Thom Browne - As always, I personally love the work, if at times it pushes conceptual a little too hard. It’s often a curate’s egg of great and dodgy, but it’s always interesting and when in the hand beautiful quality which can justify the high price level.

London

In spite of having so many collections and many small or new names, it seemed lacklustre. There was a huge chasm between those who seemed to be stuck in a rut and offered more of the same, and some exciting but uncommercial collections. The important thing is to keep searching and discovering.

Matty Bovan - interesting, engaging and totally 100% British in attitude

Harris Reed - immensely clever by using second hand clothing and reinventing it. Have a look at how he balances his signature style with the reinvention of vintage.

Halpern - he’s really grown up from the endless sequinned looks. It’s interesting how he established a look, worked amazingly through lockdown on his approach to fashion and its power.

Milan 

The truth is that there are new names are burgeoning in Italy but they don’t receive much press, or coverage. Vogue Italia and Sarah Maino support and promote these new small adventurous designers, so please find them and follow them on Instagram.

Marni - exciting, unusual, an event; thoughtful and inclusive. A huge amount of work to realise the idea and the concept.

Prada - lost it to my mind. It’s a major name, it’s a luxury brand, it’s not just black nylon handbags, but the excitement and the surprises are now missing. It’s a collaboration again; why does it take two to create a collection of clothes?

Missoni - it’s fascinating that almost everybody dislikes this collection. The entire raison d’etre of Missoni; colour, pattern and ease; is thrown out to be replaced by flesh exposing slashed pieces. Who hired this designer? Who thought they’re be appropriate to the house and its heritage? It’s just all wrong. Once again one asked the question- who is the customer?

Fashion and Food

I’m writing this without an instant answer, and I’m putting it into this month’s report to instigate thoughts, ideas and discussion.

For everyone who buys fast food, there is someone shopping for organic produce to make something at home. The customer enquiring about the origins of their steak is also likely to see how the animals are reared. A chef will always tell you that good food requires excellent ingredients.

So where does this leave fashion?

Do we say that we need to know where our tweeds were woven? If you use cheap shoddy fabrics, can you make beautiful garments? If the cotton is organic, where and how is it grown, how is it harvested, and how are the people who work on the journey from raw cotton to a t shirt treated, housed and employed?

I also ask these questions simply because food, the mainstay of our lives, is being questioned. Oil, vinegar, salt and pepper are often special, expensive and exhibited in kitchens and even on dining room tables. We talk about free range chickens, we visit, “pick your own” and we grow our own herbs and tomatoes where and when we can.

My point for discussion and consideration is that fashion sometimes ignores the materials, the fabrics, the buttons, zips and trimmings in its search for sustainability.

If the very ingredients of clothing are faulty, unsustainable and the people throughout the journey are badly paid, and working in unsavoury conditions, we’re failing both ethically and sustainably.

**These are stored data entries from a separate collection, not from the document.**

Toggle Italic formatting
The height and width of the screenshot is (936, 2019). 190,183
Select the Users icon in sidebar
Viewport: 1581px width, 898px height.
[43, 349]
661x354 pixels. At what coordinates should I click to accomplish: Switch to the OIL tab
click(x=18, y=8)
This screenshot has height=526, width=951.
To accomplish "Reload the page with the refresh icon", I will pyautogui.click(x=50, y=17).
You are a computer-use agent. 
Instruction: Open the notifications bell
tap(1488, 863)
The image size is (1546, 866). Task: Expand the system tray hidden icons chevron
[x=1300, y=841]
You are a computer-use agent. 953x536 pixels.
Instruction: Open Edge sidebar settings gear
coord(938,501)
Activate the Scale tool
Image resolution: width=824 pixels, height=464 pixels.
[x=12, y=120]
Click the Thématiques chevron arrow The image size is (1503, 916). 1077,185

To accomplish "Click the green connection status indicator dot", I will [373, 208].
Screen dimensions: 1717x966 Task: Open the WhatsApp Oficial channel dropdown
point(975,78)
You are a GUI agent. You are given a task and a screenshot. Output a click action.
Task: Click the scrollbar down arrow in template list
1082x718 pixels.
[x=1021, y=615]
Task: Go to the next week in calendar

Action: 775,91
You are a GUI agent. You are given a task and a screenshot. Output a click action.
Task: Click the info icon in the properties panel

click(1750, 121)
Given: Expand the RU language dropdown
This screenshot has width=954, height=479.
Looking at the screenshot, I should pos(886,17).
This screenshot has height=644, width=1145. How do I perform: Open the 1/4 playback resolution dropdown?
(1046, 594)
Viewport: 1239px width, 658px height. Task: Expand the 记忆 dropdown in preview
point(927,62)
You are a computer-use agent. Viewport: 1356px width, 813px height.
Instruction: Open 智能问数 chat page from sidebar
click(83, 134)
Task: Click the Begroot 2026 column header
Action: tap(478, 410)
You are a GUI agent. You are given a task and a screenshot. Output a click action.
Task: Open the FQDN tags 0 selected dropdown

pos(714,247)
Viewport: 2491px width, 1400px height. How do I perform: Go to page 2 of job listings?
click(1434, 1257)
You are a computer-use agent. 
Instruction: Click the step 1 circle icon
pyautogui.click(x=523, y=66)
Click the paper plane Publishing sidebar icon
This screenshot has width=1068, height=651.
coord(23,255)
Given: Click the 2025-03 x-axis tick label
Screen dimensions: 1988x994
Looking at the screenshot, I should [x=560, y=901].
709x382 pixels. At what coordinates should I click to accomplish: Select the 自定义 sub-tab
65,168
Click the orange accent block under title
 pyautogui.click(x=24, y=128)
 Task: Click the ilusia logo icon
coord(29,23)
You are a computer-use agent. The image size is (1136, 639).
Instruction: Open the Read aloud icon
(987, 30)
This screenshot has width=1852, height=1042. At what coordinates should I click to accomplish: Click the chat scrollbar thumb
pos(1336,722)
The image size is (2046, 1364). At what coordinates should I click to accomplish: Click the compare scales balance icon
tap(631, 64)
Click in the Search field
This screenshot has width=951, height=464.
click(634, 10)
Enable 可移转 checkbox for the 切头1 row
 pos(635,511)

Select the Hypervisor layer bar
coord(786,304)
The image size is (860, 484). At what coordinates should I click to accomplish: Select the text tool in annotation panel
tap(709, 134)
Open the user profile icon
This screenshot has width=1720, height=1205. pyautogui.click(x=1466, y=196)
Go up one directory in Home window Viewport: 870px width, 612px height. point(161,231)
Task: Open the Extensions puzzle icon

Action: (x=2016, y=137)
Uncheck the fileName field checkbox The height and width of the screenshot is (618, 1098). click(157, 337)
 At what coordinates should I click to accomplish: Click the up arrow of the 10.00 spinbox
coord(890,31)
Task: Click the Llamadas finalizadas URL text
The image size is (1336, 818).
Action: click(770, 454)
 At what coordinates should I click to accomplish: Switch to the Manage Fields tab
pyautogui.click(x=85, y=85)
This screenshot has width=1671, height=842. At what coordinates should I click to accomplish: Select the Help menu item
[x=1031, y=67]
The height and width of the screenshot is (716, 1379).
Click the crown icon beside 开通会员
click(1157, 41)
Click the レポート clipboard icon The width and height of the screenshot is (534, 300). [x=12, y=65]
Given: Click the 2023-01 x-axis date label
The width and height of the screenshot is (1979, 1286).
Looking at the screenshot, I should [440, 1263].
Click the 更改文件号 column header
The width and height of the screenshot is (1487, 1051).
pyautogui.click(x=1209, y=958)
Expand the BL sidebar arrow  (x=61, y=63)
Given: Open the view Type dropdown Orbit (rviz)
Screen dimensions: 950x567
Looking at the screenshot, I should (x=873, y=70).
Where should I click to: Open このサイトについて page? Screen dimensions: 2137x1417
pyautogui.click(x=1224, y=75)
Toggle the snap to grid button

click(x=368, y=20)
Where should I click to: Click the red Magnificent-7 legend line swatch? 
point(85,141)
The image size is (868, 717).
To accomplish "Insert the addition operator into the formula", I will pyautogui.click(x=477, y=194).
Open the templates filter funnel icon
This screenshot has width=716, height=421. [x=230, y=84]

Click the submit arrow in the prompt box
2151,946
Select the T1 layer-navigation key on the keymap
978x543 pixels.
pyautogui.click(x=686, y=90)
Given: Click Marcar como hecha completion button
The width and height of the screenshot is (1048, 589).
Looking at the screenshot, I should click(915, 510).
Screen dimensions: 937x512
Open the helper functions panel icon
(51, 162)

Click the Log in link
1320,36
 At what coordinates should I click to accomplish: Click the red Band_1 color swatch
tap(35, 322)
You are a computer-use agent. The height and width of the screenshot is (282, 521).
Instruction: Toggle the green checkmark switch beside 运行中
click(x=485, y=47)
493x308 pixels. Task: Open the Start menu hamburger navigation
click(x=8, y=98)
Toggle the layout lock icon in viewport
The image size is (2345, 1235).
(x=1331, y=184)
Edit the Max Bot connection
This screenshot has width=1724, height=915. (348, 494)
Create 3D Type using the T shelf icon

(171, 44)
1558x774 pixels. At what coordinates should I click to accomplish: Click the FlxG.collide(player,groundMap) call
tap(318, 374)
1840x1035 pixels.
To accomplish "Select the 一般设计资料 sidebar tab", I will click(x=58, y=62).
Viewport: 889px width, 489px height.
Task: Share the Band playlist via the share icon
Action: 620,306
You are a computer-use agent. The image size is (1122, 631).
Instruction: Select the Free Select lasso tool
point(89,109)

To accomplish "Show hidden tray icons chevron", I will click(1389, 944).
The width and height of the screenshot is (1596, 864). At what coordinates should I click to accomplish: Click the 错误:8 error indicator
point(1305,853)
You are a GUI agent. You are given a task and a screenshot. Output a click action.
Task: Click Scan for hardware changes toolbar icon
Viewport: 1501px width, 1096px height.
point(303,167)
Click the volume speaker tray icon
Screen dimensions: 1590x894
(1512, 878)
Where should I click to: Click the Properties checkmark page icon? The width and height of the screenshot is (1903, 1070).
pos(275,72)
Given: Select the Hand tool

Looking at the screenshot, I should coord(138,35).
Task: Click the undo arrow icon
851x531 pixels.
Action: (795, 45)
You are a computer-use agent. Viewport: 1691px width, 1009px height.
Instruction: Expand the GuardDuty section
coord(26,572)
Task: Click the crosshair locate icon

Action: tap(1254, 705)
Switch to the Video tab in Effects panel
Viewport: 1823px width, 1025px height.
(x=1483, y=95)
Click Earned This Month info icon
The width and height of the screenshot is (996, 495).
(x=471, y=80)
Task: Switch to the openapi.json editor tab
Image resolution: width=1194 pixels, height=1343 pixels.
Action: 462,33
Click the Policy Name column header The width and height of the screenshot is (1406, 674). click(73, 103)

The analogy is that food has now become a general discussion for many, and continues, recent events in the U.K. have pointed up the fact that much food travels for too long and from far too great a distance. The packet of lettuce which turns to black mush in two day’s tells its own story, but isn’t that true of the top which barely lasts a season?

Are we asking the right questions, and are we tracing the process thoroughly enough in the fashion business?

If a fashion designer and a chef are the creative force behind the product, it’s important that there is a balance of skills, purpose and approach. Where many, many chefs now work with local produce, nurture lost or endangered ingredients, and actively engage with the local community, how does the fashion designer work in a parallel manner?

That’s really it for now, consider and think, propose and ponder, investigate and enquire, it’s time we upped our game in terms of the raw materials of clothing.